[To do]
Could the lines from the line bearing "Where should I" to the end of the records below be copied exactly, with the pictures left out and no other lines added?
Input for this task Start Marker
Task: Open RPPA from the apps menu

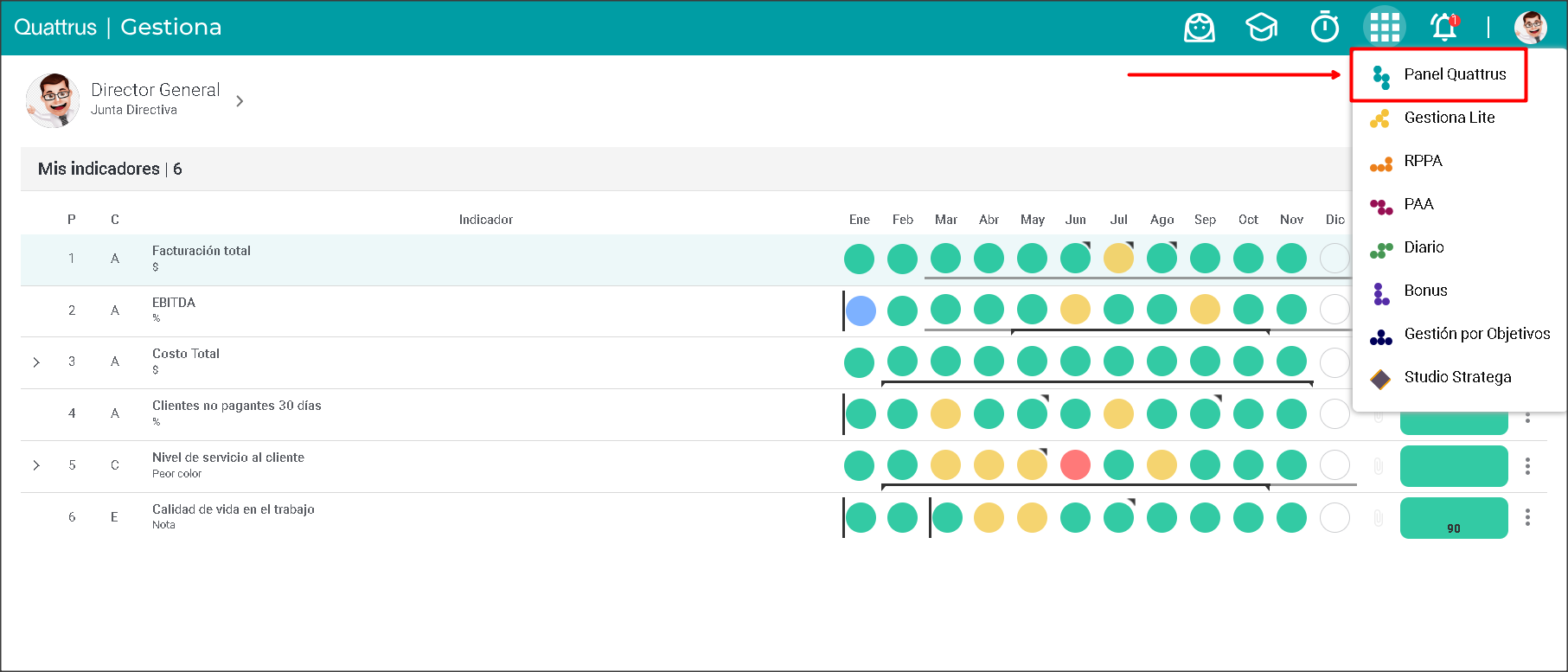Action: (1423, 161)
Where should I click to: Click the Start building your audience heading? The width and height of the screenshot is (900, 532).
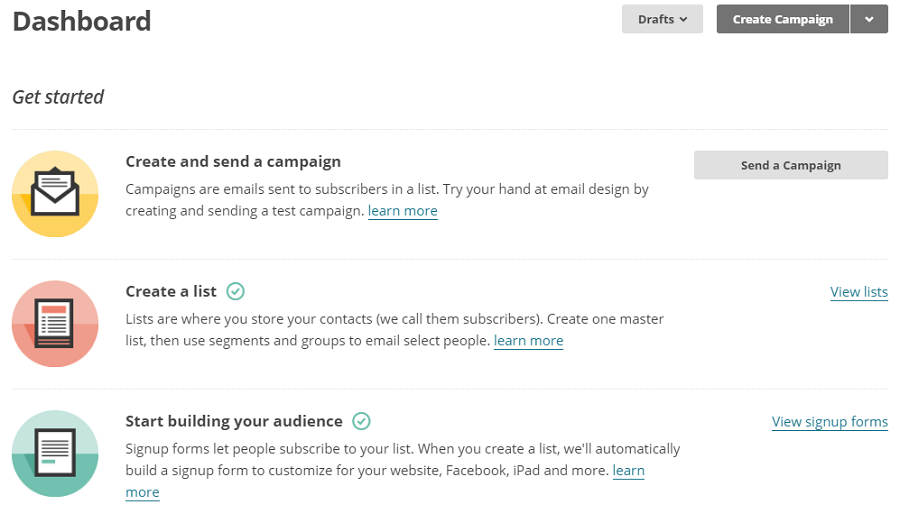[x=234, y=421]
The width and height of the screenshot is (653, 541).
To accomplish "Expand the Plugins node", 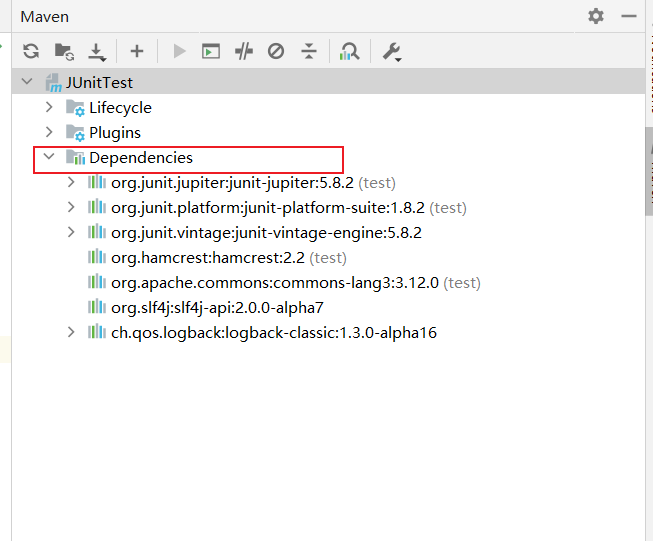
Input for this task End Marker
[Exercise result]
Where should I click to: Click the Start building your audience heading? The width and height of the screenshot is (900, 532).
[x=234, y=421]
The width and height of the screenshot is (653, 541).
To accomplish "Expand the Plugins node", 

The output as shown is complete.